**GIVEN RECORDS**
Content starts

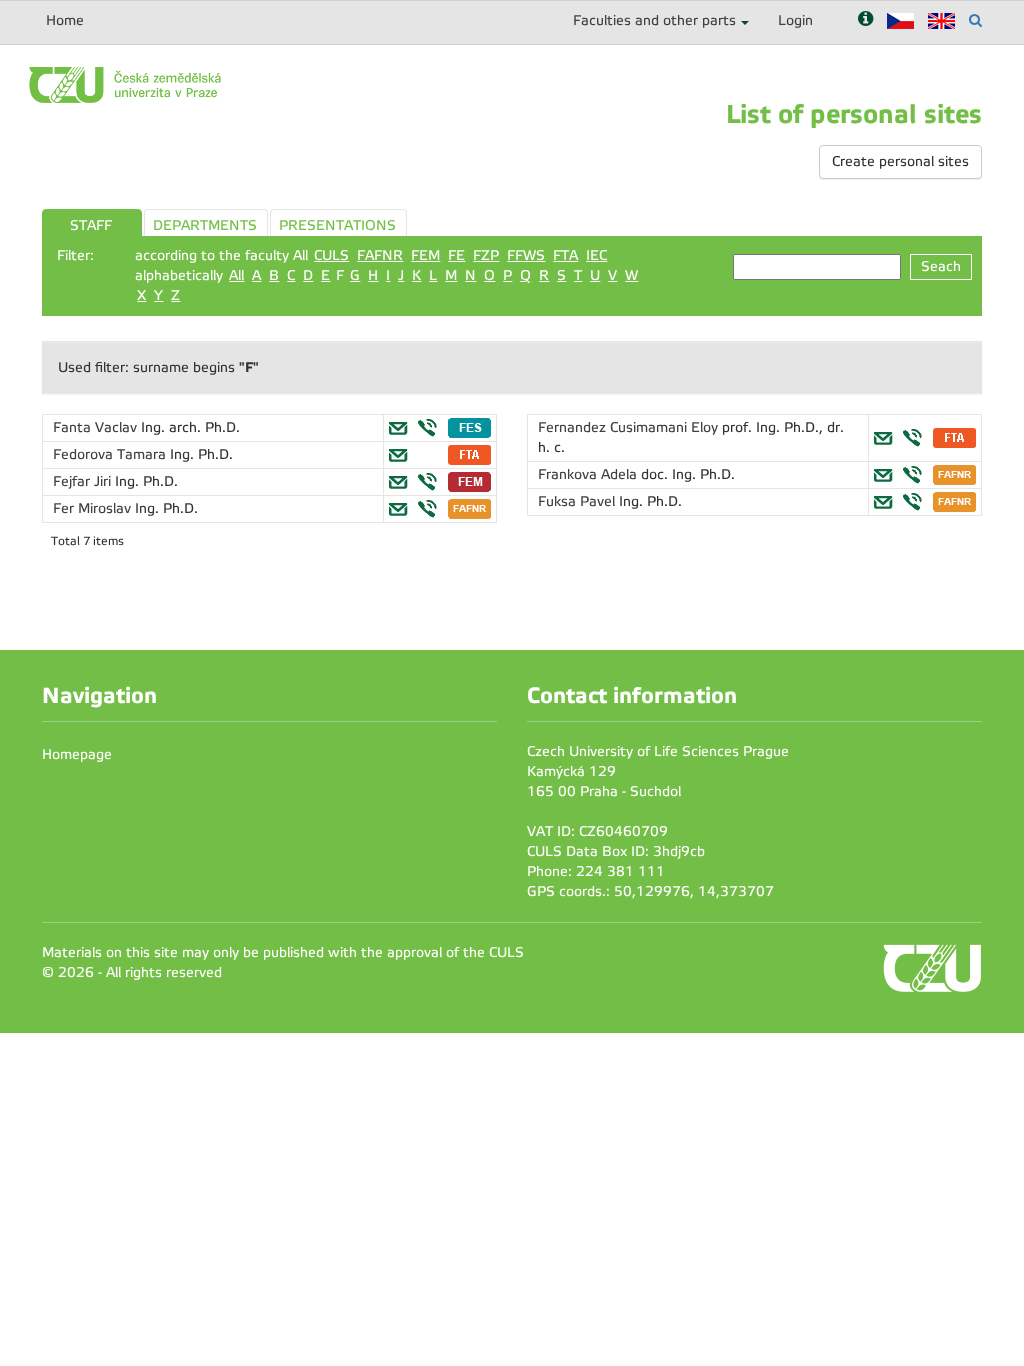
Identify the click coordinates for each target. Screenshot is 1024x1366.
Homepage (77, 754)
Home (65, 20)
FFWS (526, 255)
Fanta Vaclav (97, 427)
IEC (596, 255)
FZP (486, 255)
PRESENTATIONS (337, 225)
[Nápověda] (865, 20)
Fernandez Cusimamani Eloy (630, 427)
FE (456, 255)
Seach (941, 266)
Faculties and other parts (654, 20)
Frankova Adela (589, 474)
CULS (331, 255)
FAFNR (380, 255)
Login (795, 20)
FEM (425, 255)
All (236, 275)
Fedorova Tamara (111, 454)
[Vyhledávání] (975, 20)
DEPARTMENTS (205, 225)
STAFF (91, 225)
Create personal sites (900, 161)
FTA (565, 255)
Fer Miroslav (94, 508)
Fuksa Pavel (578, 501)
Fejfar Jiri (84, 481)
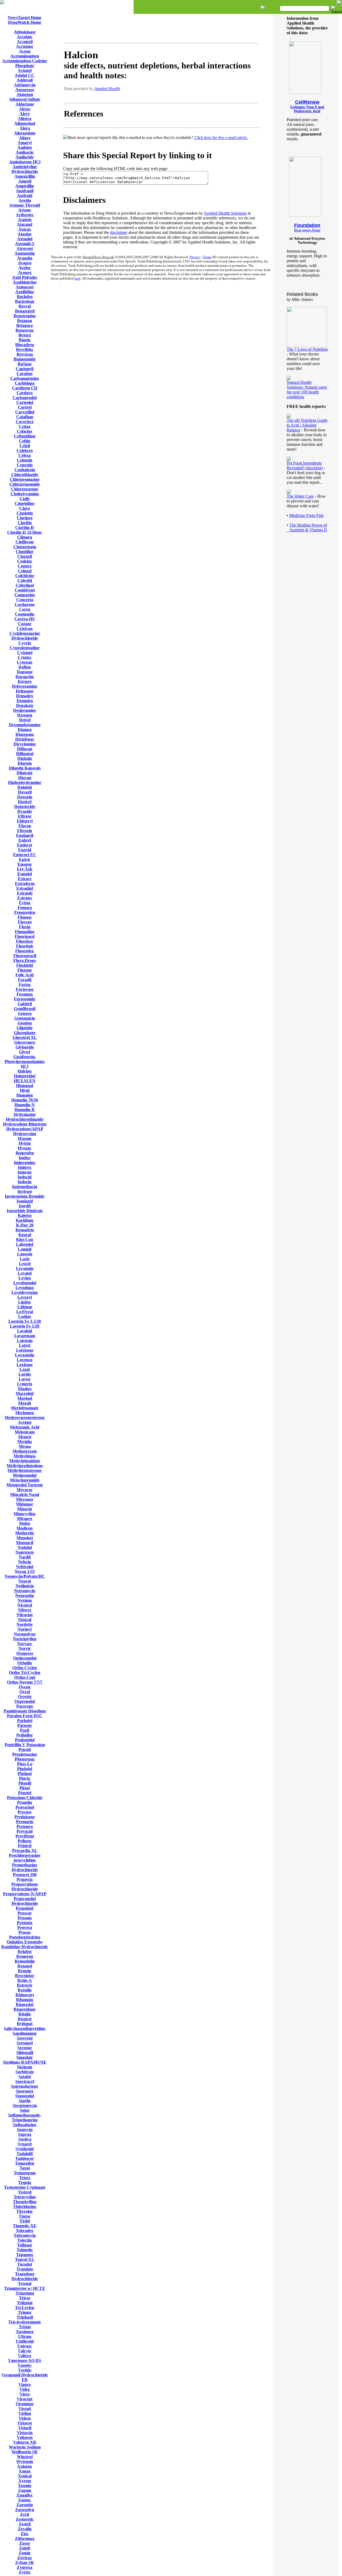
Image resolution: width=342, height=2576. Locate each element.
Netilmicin (24, 1586)
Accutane (24, 46)
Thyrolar (24, 2211)
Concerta (24, 599)
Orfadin (24, 1663)
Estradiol (24, 888)
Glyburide (24, 1047)
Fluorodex (24, 951)
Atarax (24, 229)
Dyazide (24, 811)
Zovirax (24, 2557)
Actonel (25, 70)
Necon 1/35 (25, 1571)
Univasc (24, 2346)
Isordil (24, 1206)
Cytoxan (24, 662)
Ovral (25, 1691)
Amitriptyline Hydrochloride (24, 169)
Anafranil (24, 190)
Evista (24, 902)
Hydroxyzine (24, 1133)
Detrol (24, 720)
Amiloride (24, 157)
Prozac (24, 1932)
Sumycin (25, 2129)
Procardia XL (24, 1850)
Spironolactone (24, 2086)
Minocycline (25, 1513)
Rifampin (24, 1999)
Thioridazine (24, 2206)
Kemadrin (24, 1230)
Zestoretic (25, 2519)
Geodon (25, 1023)
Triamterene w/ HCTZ (24, 2288)
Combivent (25, 590)
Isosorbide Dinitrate (25, 1210)
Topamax (24, 2254)
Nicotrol (24, 1605)
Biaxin (24, 340)
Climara (24, 537)
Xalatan (24, 2466)
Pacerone (24, 1706)
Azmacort (25, 287)
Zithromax (24, 2538)
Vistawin (25, 2432)
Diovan (24, 777)
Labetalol (24, 1244)
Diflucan (24, 749)
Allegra (24, 118)
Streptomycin (25, 2105)
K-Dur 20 (24, 1225)
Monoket (25, 1537)
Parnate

Content ends

**EXERCISE GOAL**
In the copy, omit the pictures and reproduce every entry exactly.

**EXERCISE SOLUTION**
Identify the click coordinates for each target. Screenshot is 1024x1366.
Homepage (77, 754)
Home (65, 20)
FFWS (526, 255)
Fanta Vaclav (97, 427)
IEC (596, 255)
FZP (486, 255)
PRESENTATIONS (337, 225)
[Nápověda] (865, 20)
Fernandez Cusimamani Eloy (630, 427)
FE (456, 255)
Seach (941, 266)
Faculties and other parts (654, 20)
Frankova Adela (589, 474)
CULS (331, 255)
FAFNR (380, 255)
Login (795, 20)
FEM (425, 255)
All (236, 275)
Fedorova Tamara (111, 454)
[Vyhledávání] (975, 20)
DEPARTMENTS (205, 225)
STAFF (91, 225)
Create personal sites (900, 161)
FTA (565, 255)
Fer Miroslav (94, 508)
Fuksa Pavel (578, 501)
Fejfar Jiri (84, 481)
Image resolution: width=342, height=2576. Locate each element.
Netilmicin (24, 1586)
Accutane (24, 46)
Thyrolar (24, 2211)
Concerta (24, 599)
Orfadin (24, 1663)
Estradiol (24, 888)
Glyburide (24, 1047)
Fluorodex (24, 951)
Atarax (24, 229)
Dyazide (24, 811)
Zovirax (24, 2557)
Actonel (25, 70)
Necon 1/35 (25, 1571)
Univasc (24, 2346)
Isordil (24, 1206)
Cytoxan (24, 662)
Ovral (25, 1691)
Amitriptyline Hydrochloride (24, 169)
Anafranil (24, 190)
Evista (24, 902)
Hydroxyzine (24, 1133)
Detrol (24, 720)
Amiloride (24, 157)
Prozac (24, 1932)
Sumycin (25, 2129)
Procardia XL (24, 1850)
Spironolactone (24, 2086)
Minocycline (25, 1513)
Rifampin (24, 1999)
Thioridazine (24, 2206)
Kemadrin (24, 1230)
Zestoretic (25, 2519)
Geodon (25, 1023)
Triamterene w/ HCTZ (24, 2288)
Combivent (25, 590)
Isosorbide Dinitrate (25, 1210)
Topamax (24, 2254)
Nicotrol (24, 1605)
Biaxin (24, 340)
Climara (24, 537)
Xalatan (24, 2466)
Pacerone (24, 1706)
Azmacort (25, 287)
Zithromax (24, 2538)
Vistawin (25, 2432)
Diovan (24, 777)
Labetalol (24, 1244)
Diflucan (24, 749)
Allegra (24, 118)
Streptomycin (25, 2105)
K-Dur 20 (24, 1225)
Monoket (25, 1537)
Parnate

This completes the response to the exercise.